Thesis advisory committee (TAC) Meetings
The TAC meets with the doctoral student at least once per year to discuss the planning and progress of the research project and any other matter of importance. TAC members comment upon the research proposal, the first and second year report, and on all oral presentations. The TAC is involved in the decision about when the experimental work should be considered complete and the student should write-up. In general, it is strongly recommended to discuss the form and content of the dissertation with the supervisors and the mentors of the TAC well in advance of submission. A corresponding comment needs to be part of the TAC minutes form from the second year report onwards. Mentors are available for discussions and advice to the student on all matters. The TAC minutes form needs to be filled in during all TAC meetings and the electronically signed document must be sent to the GSfBS office (isabell.witt(at)uni-koeln.de) together with a PDF of the written research proposal or progress report. Please download the form and open it with Adobe Reader or Professional for electronic signatures. It is compulsory that the doctoral candidate will meet with the mentors without the supervisor for a minimum of ten minutes before or after each TAC meeting.

Written and oral reports 

Research Proposal within five months after starting the doctoral project
Doctoral students write a research proposal for their chosen or assigned project with the aim of learning to plan a scientific project. The research proposal will be discussed with the TAC within six months after the doctorate has started. In the TAC minutes needs to be a comment about the feasability of the doctoral project.

First Progress Report within 17 months after starting the doctoral project
A progress report in the format of a thesis or a scientific research paper will be submitted which will contain a critical discussion of results and of problems encountered. Format for progress reports. The reports form the basis for meetings with the TAC and need to be sent to the mentors by month 17, followed by an oral progress report  within the following four weeks, where the project, as well as any other matters of relevance, will be discussed. In the TAC minutes needs to be a comment whether the doctoral project is recommended for furtherance.

Second Progress Report within 29 months after starting the doctoral project
A progress report in the format of a thesis or a scientific research paper will be submitted which will contain a critical discussion of results and of problems encountered. Format for progress reports. The reports form the basis for meetings with the TAC and need to be sent to the mentors by month 29, followed by an oral progress report  within the following four weeks, where the project, as well as any other matters of relevance, will be discussed. In the TAC minutes needs to be a comment whether the doctoral project is recommended for furtherance. The TAC is involved in the decision about when the experimental work should be considered complete and the student should write-up. In general, it is strongly recommended to discuss the form and content of the dissertation with the supervisors and the mentors of the TAC well in advance of submission. A corresponding comment needs to be part of the TAC minutes form from the second year report onwards.

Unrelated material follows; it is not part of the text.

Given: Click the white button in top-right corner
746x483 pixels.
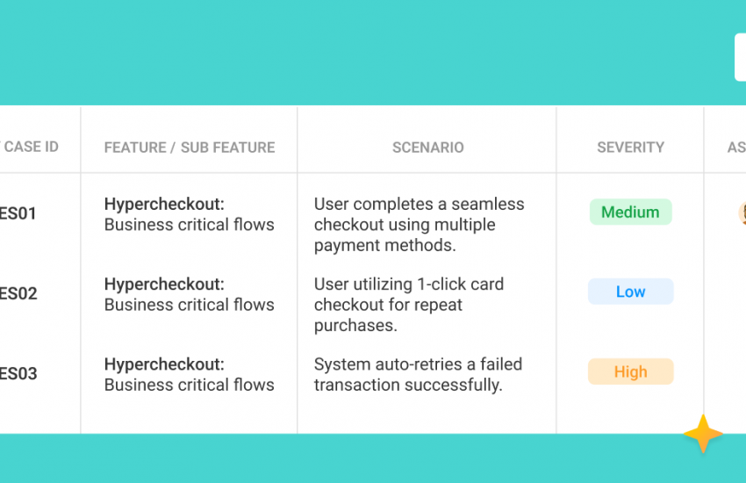Looking at the screenshot, I should [740, 57].

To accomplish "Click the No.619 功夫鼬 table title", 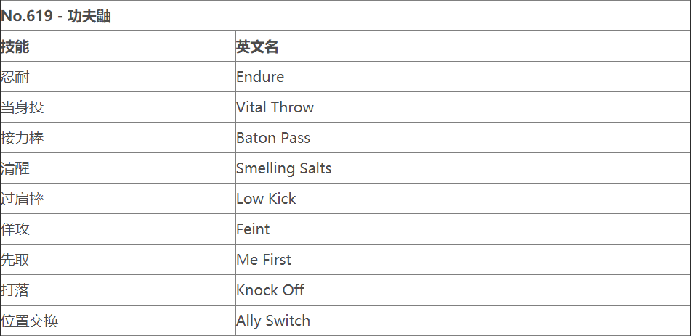I will (56, 16).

After 41 and 47 months TAC meetings should be held. Deviations from these intervals can be decided by the TAC, which must be communicated to the coordinator. This can also be recorded in the TAC minutes form.

If a doctorate is not completed after 54 months, separate consultations will be held with the doctoral candidate and the supervisor by a member of the Steering Committee or by a member of the GSfBS appointed by the coordinator from the group of supervisors.

3. Compulsory training in Good Scientific Conduct (GSC)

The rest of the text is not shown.